Il est possible de penser que sur la 1ère étape de montagne, si l’un des 3 lieutenants de luxe est mieux physiquement (tout comme au Dauphiné Libéré avec Richie Porte), les rôles s’inversent tout d’un coup.

Et pour le moment, c’est Richie Porte qui s’est montré le plus fort sur la dernière sortie. Comme le bon vin, l’Australien semble se bonifier avec l’âge puisqu’il a obtenu son meilleur résultat sur le Tour à 35 ans et qu’avec un printemps de plus au compteur, ses performances sont toujours tout en haut de l’affiche. Il s’agit d’un coureur naturellement plus léger que Thomas qui a dû contraindre son organisme avec une perte de poids importante pour lui faciliter la tâche en montagne mais, encore une fois à cet âge-là les efforts finissent par fatiguer excessivement l’organisme.

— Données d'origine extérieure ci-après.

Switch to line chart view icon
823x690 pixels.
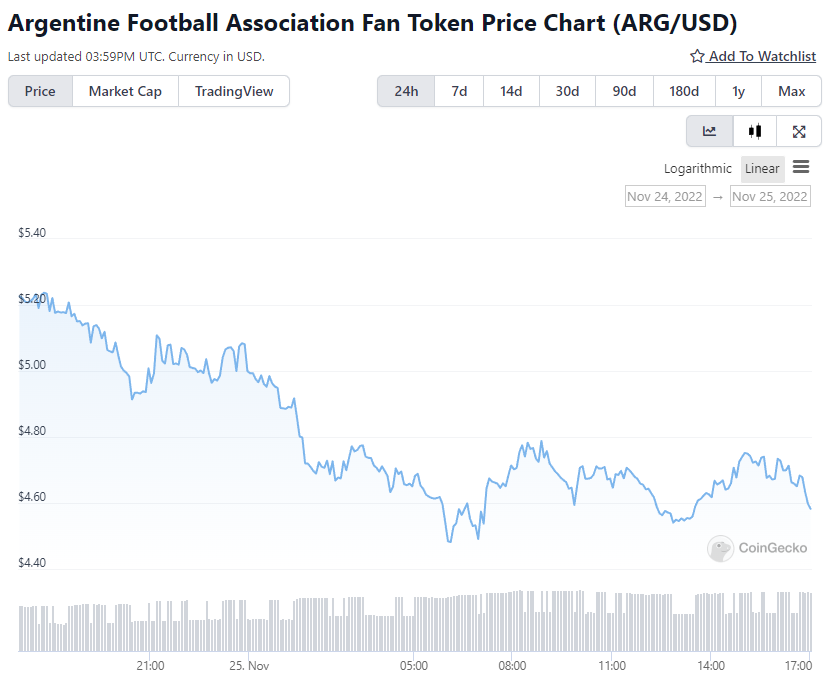point(709,131)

Toujours au registre de l’âge et de l’explosivité (dont Geraint Thomas n’est pas vraiment pourvu face aux meilleurs), il est possible d’imaginer qu’un coureur comme Tadej Pogacar ou encore Primoz Roglic vont davantage jouer sur des attaques plutôt que d’user au train Geraint Thomas qui serait ravi d’une telle tactique, en continuant de mettre en avant la fameuse tactique du rouleau compresseur si chère à l’équipe « Sky-Ineos » ou à Jumbo Visma cru 2020.

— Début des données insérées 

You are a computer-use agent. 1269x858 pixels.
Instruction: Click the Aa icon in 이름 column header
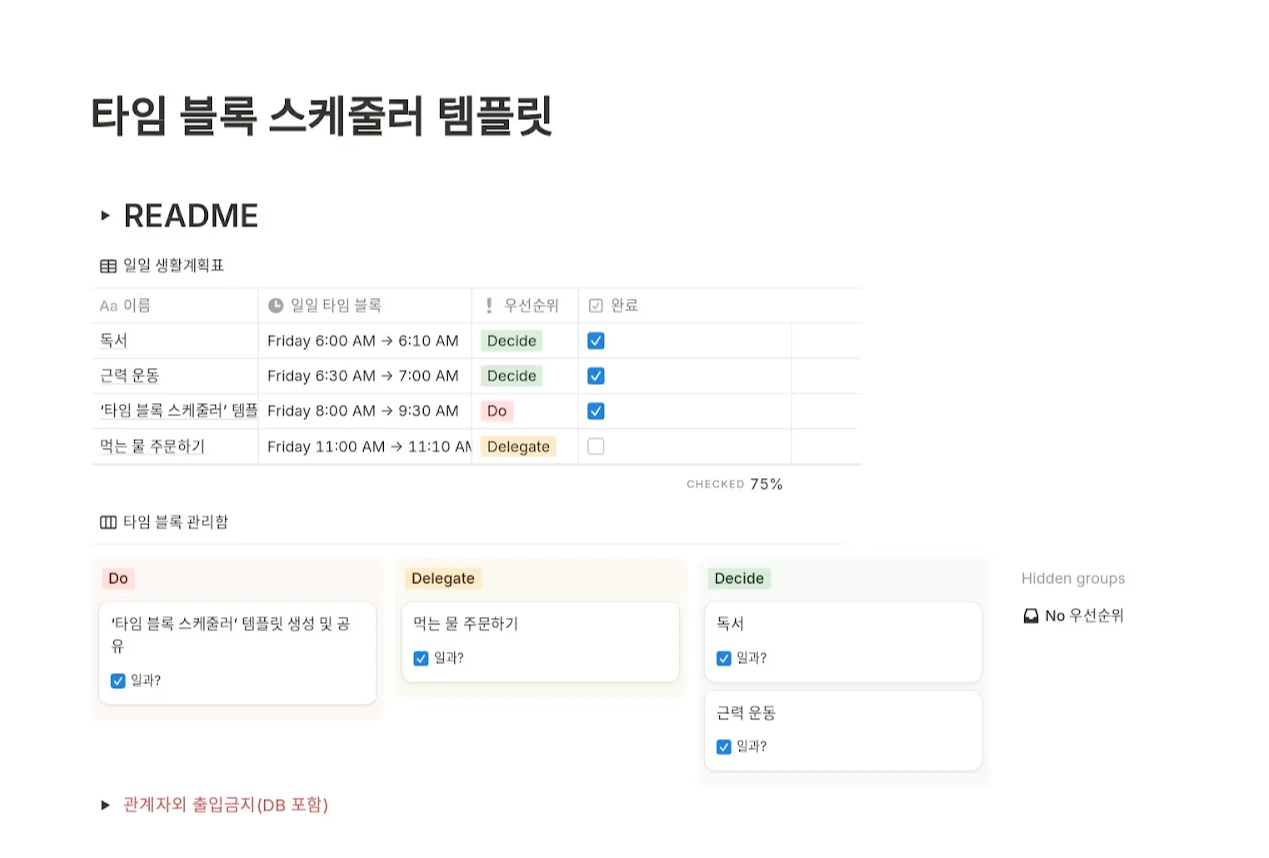click(x=108, y=306)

Sur les attaques tranchantes de Pogacar, nous imaginons davantage Tao Geoghegan Hart ou Richard Carapaz sauter dans sa roue que Geraint Thomas, même si le staff de l’équipe a précisé qu’en grande forme, le coureur Gallois n’avait rien à envier au Slovène. Pour brouiller les pistes, Ineos Grenadiers peut très bien envisager la 1ère étape de montagne comme un test « pour voir » et mettre les 4 coureurs dont il est question sur un pied d’égalité et ajuster en fonction de ces jambes de chacun. Et Geraint Thomas a intérêt à se montrer d’entrée à la hauteur de la tâche s’il veut conserver la confiance de l’équipe.